We have devoted resources and energy to dealing with chemical environmental triggers at the level considered toxic. We have mechanisms for dealing with the substances, but we cannot help the people who suffer from even the slightest exposure to them. Sufferers are often misdiagnosed as having psychological disorders or are told that the source of their discomfort cannot be identified.
Finally, I want to talk about the need for treatment. In this country we have one centre for the treatment of environmentally-induced illnesses. That centre has a waiting list so long that the people who require care simply will not ever be able to get it.
We have a Canadian expert in this area practising in the United States, occasionally coming to Canada to provide treatment. Most often, when the system can be persuaded that it is necessary, we are sending Canadians to the United States to be treated by a Canadian doctor who would love to be applying his expertise in this country to help the many Canadians who are suffering from what to much of the medical profession is a great mystery.
I wish this motion were votable.
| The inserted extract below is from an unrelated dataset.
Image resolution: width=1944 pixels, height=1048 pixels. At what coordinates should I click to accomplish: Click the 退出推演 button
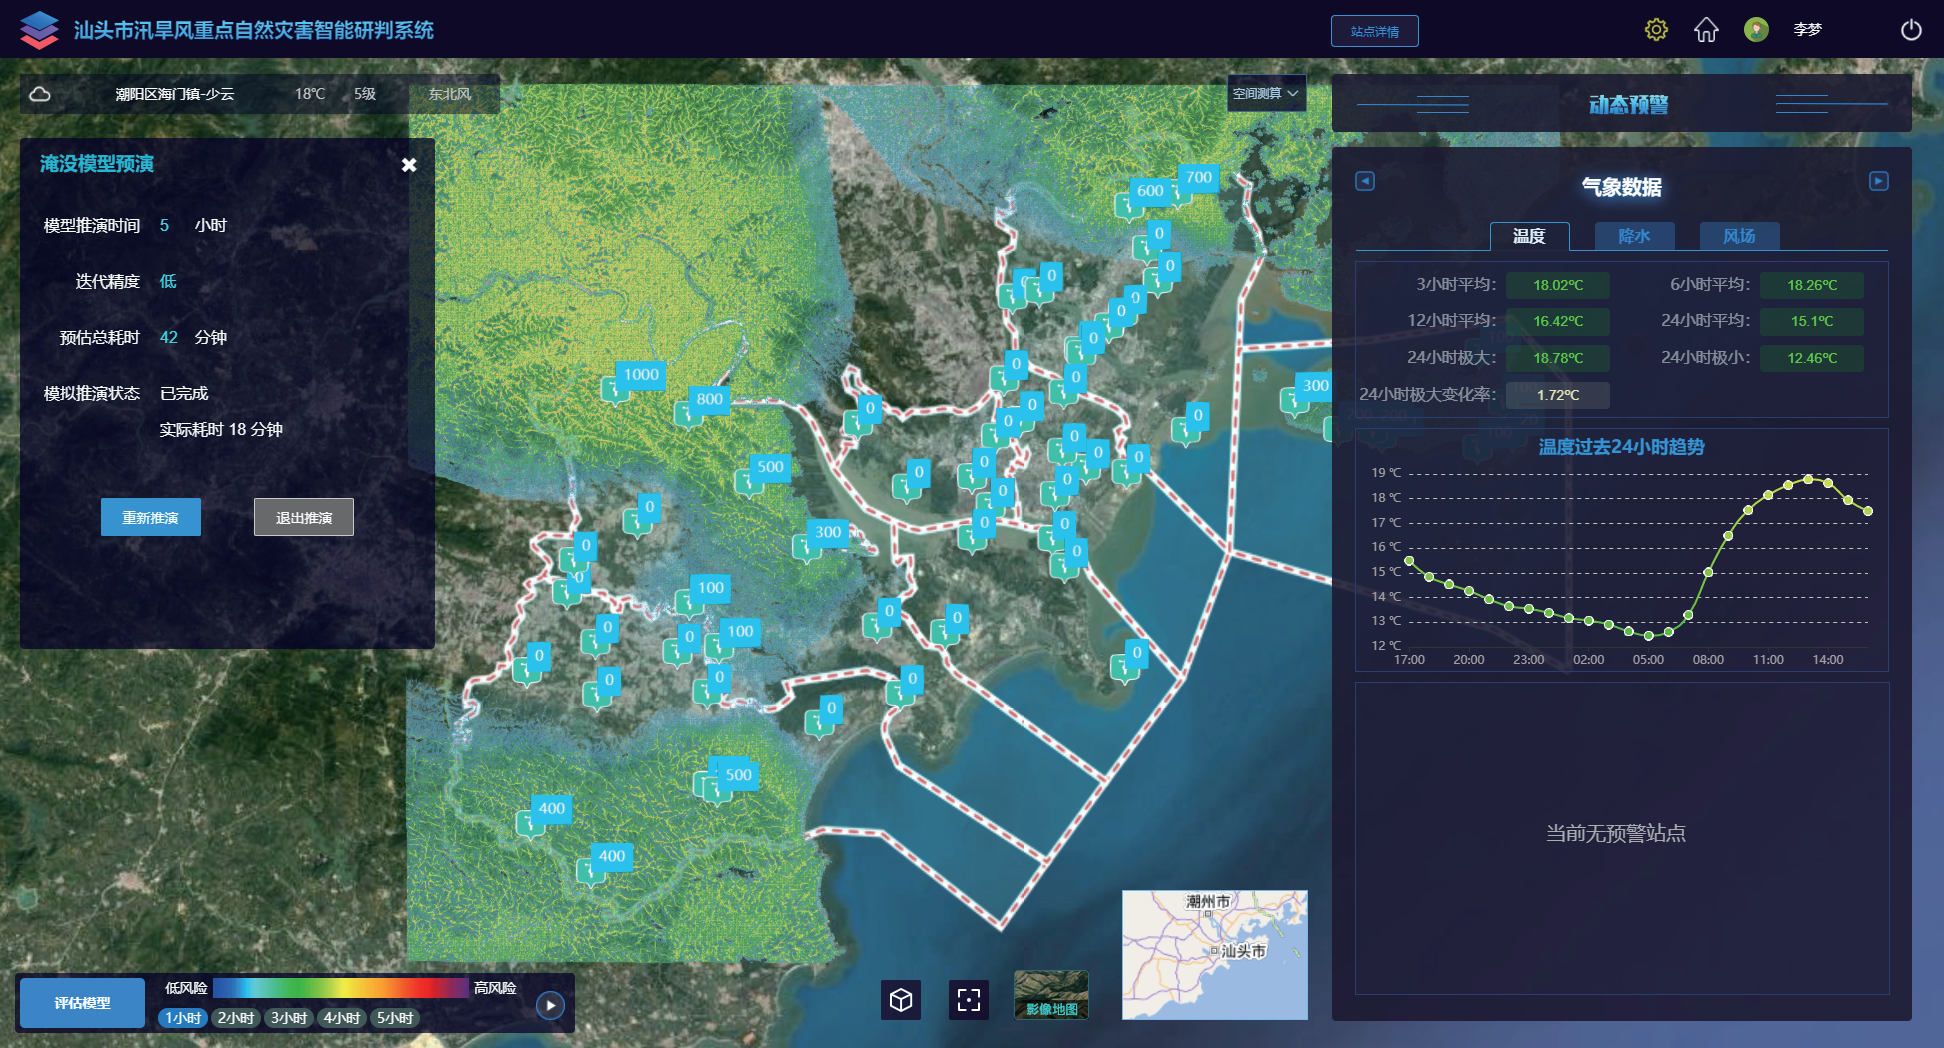click(x=304, y=517)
I know that the Minister of Health recognizes the importance of this issue and is prepared to act on it whether or not this is endorsed by the House.
We need to look at some specific things. We need to look at some pilot projects to set up other treatment programs in Canada. We have the expertise. We should be taking care of these issues in our country.
Finally, I would like to quote a statement from a letter I received this week:
CFS and FM have seriously affected each of our lives. Previously employed as professionals, we are now incapable of employment and some are only able to work with reduced hours. Every aspect of our lives has had to be altered in order for us to feel some sense of accomplishment. We struggle to do the basics such as personal hygiene, home maintenance, raising families and maintaining friendships. Every single task we attempt must be pre-planned and often we fail in the end because our bodies do not co-operate.
That statement, from a group of people who suffer from these conditions, says more than I or any other member of the House can say. I hope that this debate, even though it is not going to lead to a vote, certainly leads the government and leads all of us to make a commitment to follow through on this debate and to ensure that appropriate action is taken.